Main responsibilities

• Makes operational decisions to ensure that projects are initiated and completed on time, on budget and to the required quality standards, and secures compliance with ICH and Chiesi Standard Operating Procedures (SOPs) or any local regulations.
• Can be involved in the writing/review of SOPs and working instructions (WI) and completes assigned SOPs/WIs/processes trainings according to company process.
• Project Management:
  • Develops full synopsis and protocol, and related documents based on the Study Outline contained in the Clinical Development Plan (CDP) involving all relevant contributors persons.
  • Collaborates with relevant contributors and accountable team members to ensure timely production and review of other important study-related.
  • Contributes to the CRO and/or Providers selection: responsible for the implementation of the Request For Proposal (RFP); reviews and assesses the proposals; reviews scope of works and overall budget.
  • Responsible for management of the Clinical CRO/Providers acting as the primary contact for the Clinical (CRO) but also for internal customers. Ensures adherence to scope of work within timelines and budget. Performs co‑monitoring when needed, as specified in SOP and collaborates with Site Engagement Managers for study site performance and relationship consolidation.
  • Collaborates in the set‑up and maintenance of the Study Risk Register.
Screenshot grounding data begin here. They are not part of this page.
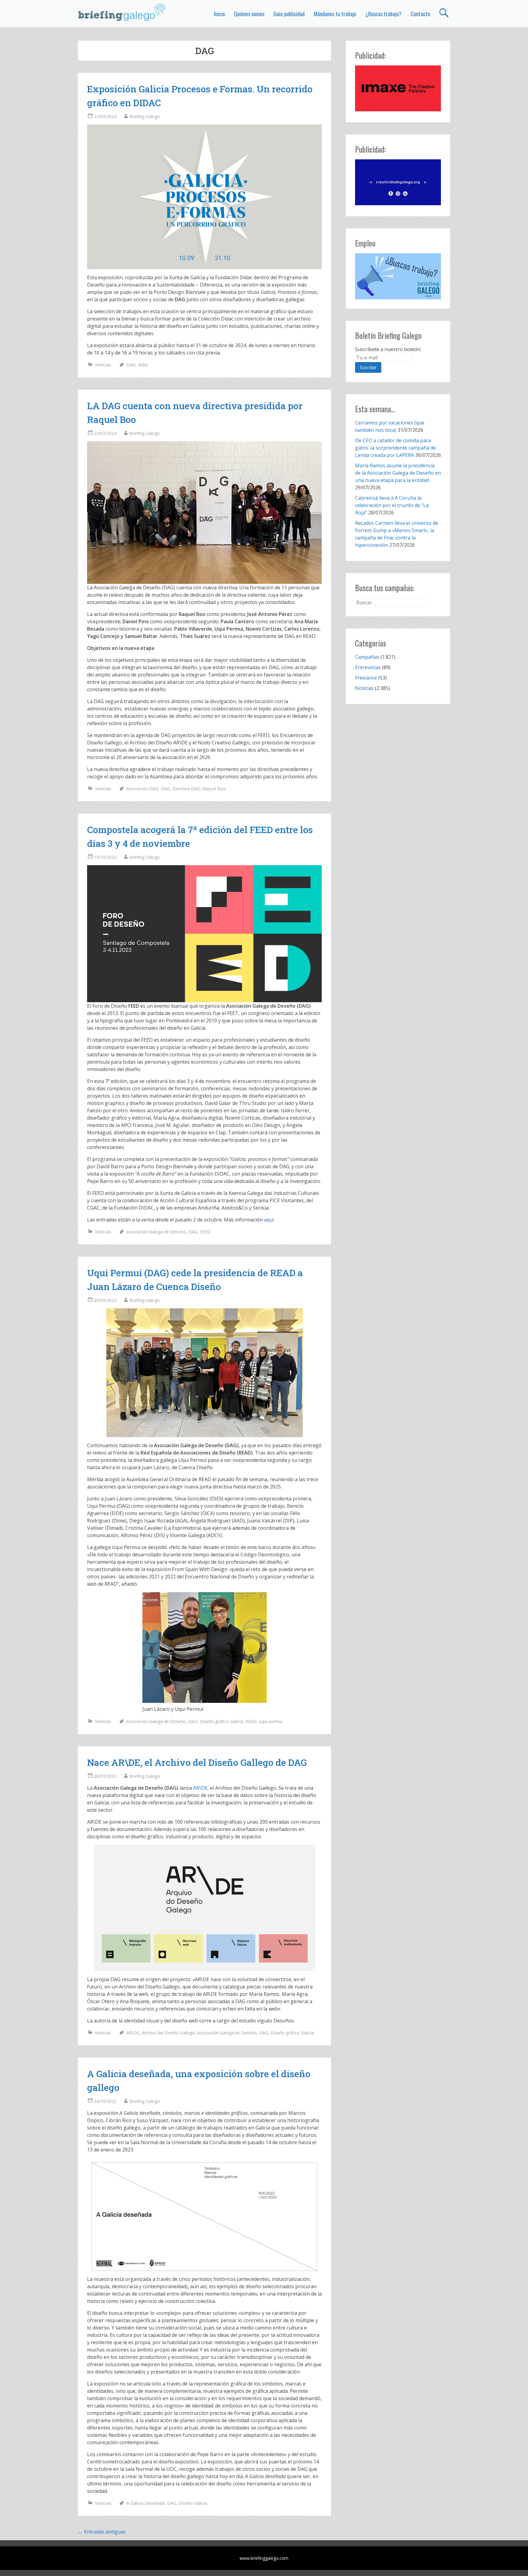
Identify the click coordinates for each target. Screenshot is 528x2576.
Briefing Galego (144, 116)
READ (251, 1721)
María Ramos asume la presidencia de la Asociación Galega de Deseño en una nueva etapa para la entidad (398, 473)
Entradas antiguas (102, 2531)
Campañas (367, 657)
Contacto (420, 14)
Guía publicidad (289, 14)
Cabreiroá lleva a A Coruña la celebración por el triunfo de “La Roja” (392, 505)
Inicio (219, 14)
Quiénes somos (249, 14)
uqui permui (270, 1721)
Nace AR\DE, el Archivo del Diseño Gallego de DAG (197, 1762)
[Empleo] (398, 276)
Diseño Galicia (193, 2503)
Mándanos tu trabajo (335, 14)
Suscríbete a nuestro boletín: (388, 349)
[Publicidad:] (398, 109)
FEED (205, 1232)
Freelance (366, 677)
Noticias (103, 365)
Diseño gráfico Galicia (221, 1721)
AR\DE (200, 1788)
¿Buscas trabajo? (383, 14)
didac (143, 365)
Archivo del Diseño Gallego (168, 2033)
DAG (131, 365)
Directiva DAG (186, 788)
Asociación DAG (142, 788)
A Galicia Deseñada (146, 2503)
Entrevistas (368, 667)
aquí (269, 1219)
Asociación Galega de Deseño (156, 1232)
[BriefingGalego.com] (122, 12)
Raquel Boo (214, 788)
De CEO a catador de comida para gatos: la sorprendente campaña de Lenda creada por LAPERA (395, 447)
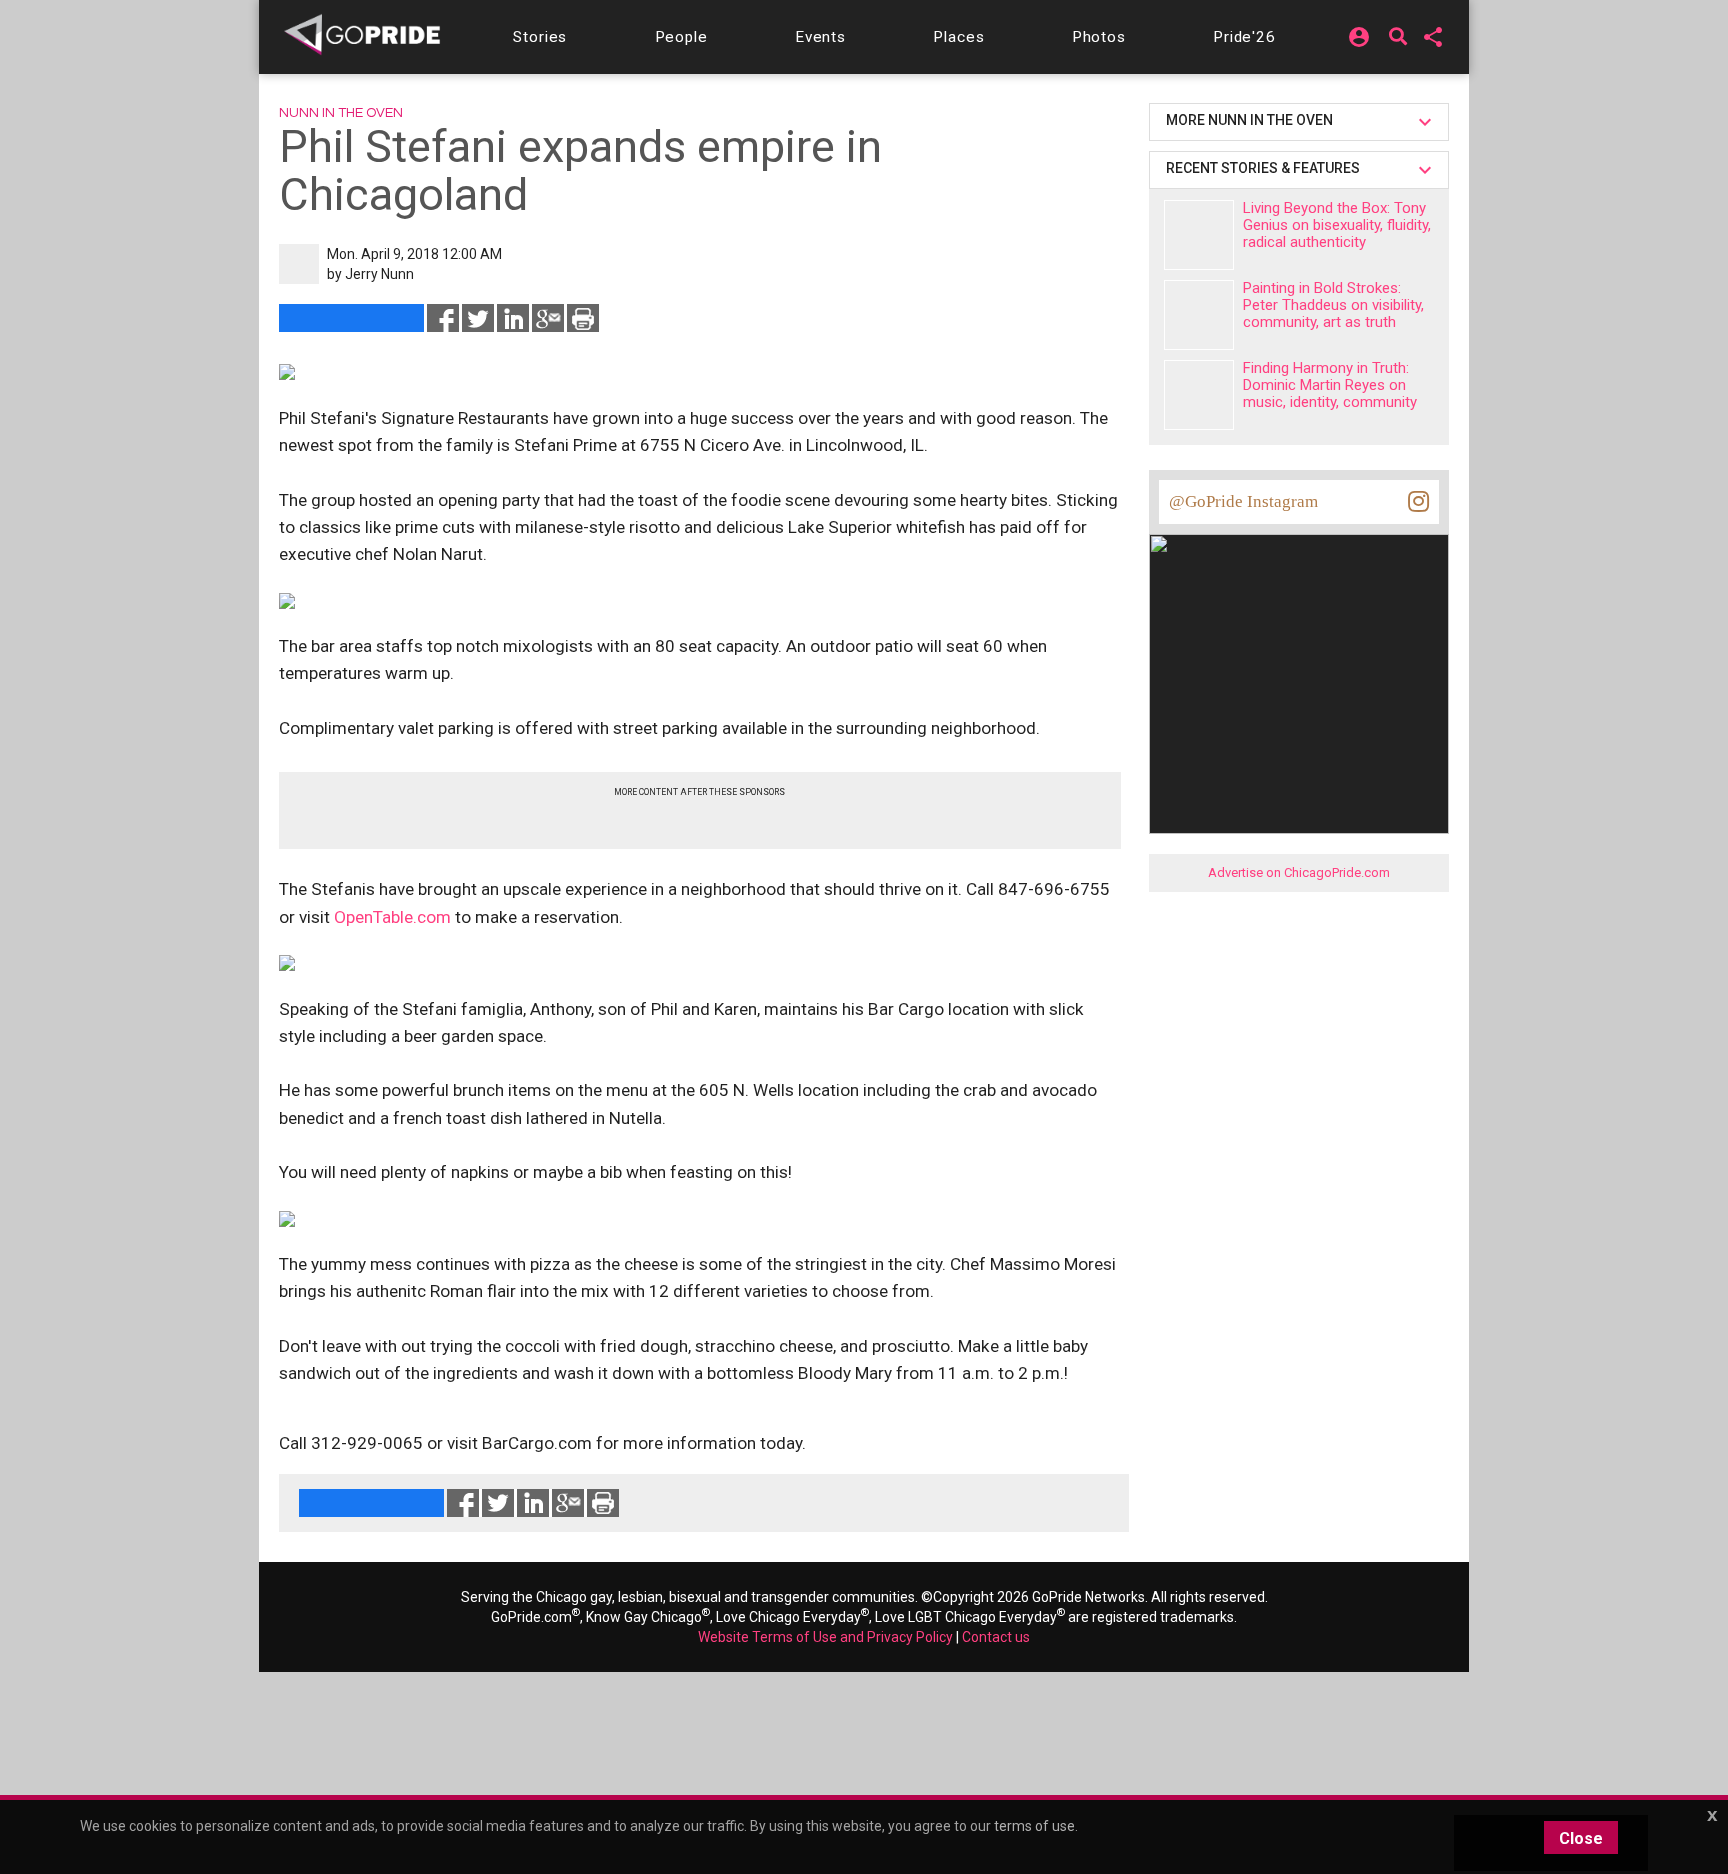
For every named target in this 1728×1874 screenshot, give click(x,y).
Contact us (996, 1637)
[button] (540, 37)
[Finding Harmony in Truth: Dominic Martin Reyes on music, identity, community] (1199, 395)
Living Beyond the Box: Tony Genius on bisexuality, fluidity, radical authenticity (1337, 225)
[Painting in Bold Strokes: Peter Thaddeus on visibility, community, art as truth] (1199, 315)
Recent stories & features (1264, 168)
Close (1581, 1838)
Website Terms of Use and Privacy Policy (825, 1637)
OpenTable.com (392, 917)
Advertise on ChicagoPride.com (1299, 872)
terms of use (1034, 1826)
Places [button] (958, 37)
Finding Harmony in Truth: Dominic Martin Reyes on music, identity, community (1330, 385)
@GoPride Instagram (1243, 501)
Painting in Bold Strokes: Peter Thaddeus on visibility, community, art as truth (1333, 305)
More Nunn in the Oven (1249, 120)
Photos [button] (1099, 37)
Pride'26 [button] (1244, 37)
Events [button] (820, 37)
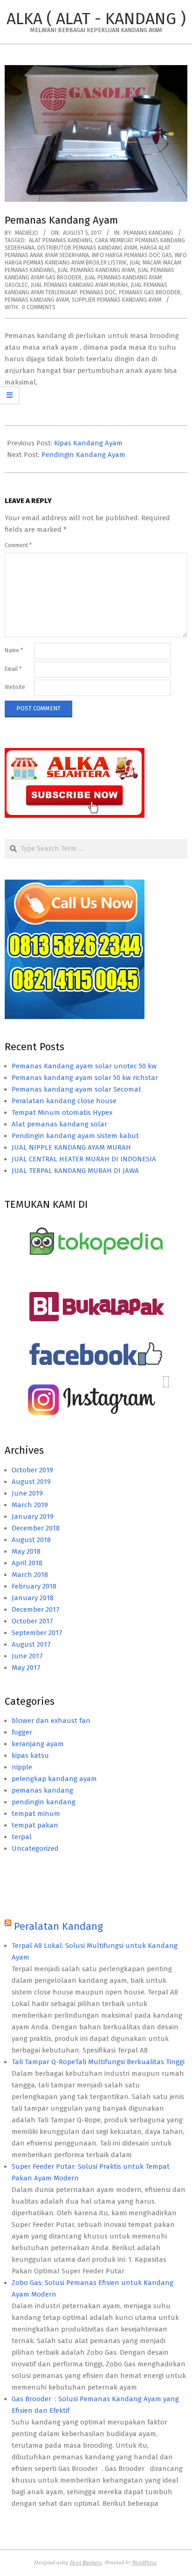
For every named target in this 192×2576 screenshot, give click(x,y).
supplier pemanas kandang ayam (116, 300)
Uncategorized (35, 1848)
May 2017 (26, 1667)
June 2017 (27, 1656)
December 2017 (36, 1609)
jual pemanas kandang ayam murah (79, 285)
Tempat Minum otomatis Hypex (62, 1112)
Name (14, 650)
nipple (22, 1767)
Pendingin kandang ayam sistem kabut (75, 1136)
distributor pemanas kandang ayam (87, 248)
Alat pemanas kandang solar (59, 1124)
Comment (18, 545)
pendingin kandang (43, 1802)
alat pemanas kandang (60, 240)
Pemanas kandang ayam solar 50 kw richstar (85, 1077)
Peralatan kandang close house (64, 1101)
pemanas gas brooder (149, 292)
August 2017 (31, 1644)
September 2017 (37, 1633)
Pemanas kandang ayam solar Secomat (76, 1089)
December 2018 (36, 1528)
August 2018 (31, 1540)
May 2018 (26, 1551)
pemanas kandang (148, 233)
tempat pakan (35, 1825)
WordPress (144, 2562)
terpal (22, 1837)
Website (15, 687)
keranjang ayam (38, 1744)
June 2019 (27, 1493)
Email (13, 669)
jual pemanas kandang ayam (96, 270)
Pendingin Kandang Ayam (83, 454)
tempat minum (36, 1813)
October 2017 (32, 1621)
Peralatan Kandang (58, 1926)
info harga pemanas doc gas (132, 255)
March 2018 (30, 1574)
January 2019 (33, 1516)
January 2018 (33, 1598)
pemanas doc (98, 292)
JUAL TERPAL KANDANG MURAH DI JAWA (75, 1170)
Responsible for ongoing clinical risk review during study conduct involving all relevant study team functions and for the follow‑up on actions with vendors (CRO, direct and third‑party vendors).
  • Prepares and coordinates/collaborates to scientific meetings: investigators' meeting, scientific/safety board meetings, Data reviews and any other study‑relevant meeting(s).
  • Ensures registration of the study in public registries (e.g.: clinicaltrial.gov, European registry, etc…).
  • Clinical Trial Supplies: liaises with Clinical Trial Supply (CTS) coordinator to define the CTS strategy/plan and reviews the labels and leaflets.
  • Responsible for the management of the study eTMF (related to clinical operations) and all its related activities (such as QC and health checks) with the Clinical Trial Administrator (CTA) as per Chiesi SOP.
• Accountable for the overall completeness of the whole study eTMF and for ensuring that the study eTMF is archived as per Chiesi SOP.
• Study Budget: accountable for budget management and reconciliation as well as control of invoices on a monthly basis. Twice a year provides forecast & pre‑closing budgets according to study progress.
• Study results and related deliverables:
  • Prepares the Clinical Study Report (CSR) in cooperation with the Medical Writer, reviews the CSR/CIR, coordinates its review/approval by required members and reviews the layman summaries and study summaries for authorities.
  • Supports and/or coordinates the presentation of clinical study results internally and externally as well as the preparation of manuscripts for the full paper publication.

Requirements

• Degree in Life Sciences or equivalent
• At least 2–3 years of experience in Project Management or as a Clinical Research Associate (CRA)
• Track record of achievements in successful planning and execution of at least 5 clinical studies
• Added value will be given for direct experience in implementation of centralized systems set up and large clinical trial experience in respiratory therapeutic area
• Planning & Organizing
• Problem Solving
• Results Driven
• Priority Setting
• Fluent English

Type of contract

• National Collective Labour Agreement: Chemical and Pharmaceutical Industry
• Contract Type: Fixed Term-temporary position covering maternity leave
• Salary Range or Gross Annual Salary: Minimum salary foreseen for the role starting from €54,160 gross per year.

The role also includes

• a variable bonus/MBO ranging between 8% and 10%
• private health insurance (please note that this is not the one provided under the National Collective Labour Agreement for the Chemical-Pharmaceutical sector)
• pension fund (please note that this is not the one provided under the National Collective Labour Agreement for the Chemical-Pharmaceutical sector)
• flexible benefits/corporate welfare.

The salary range is defined based on experience, skills, and internal equity criteria.

Career progression and compensation review are based on transparent, objective criteria.

We are committed to fair and equal pay practices, in line with applicable pay transparency regulations (EU Directive 2023/970).

Candidates of both sexes are eligible in compliance with L.903/77.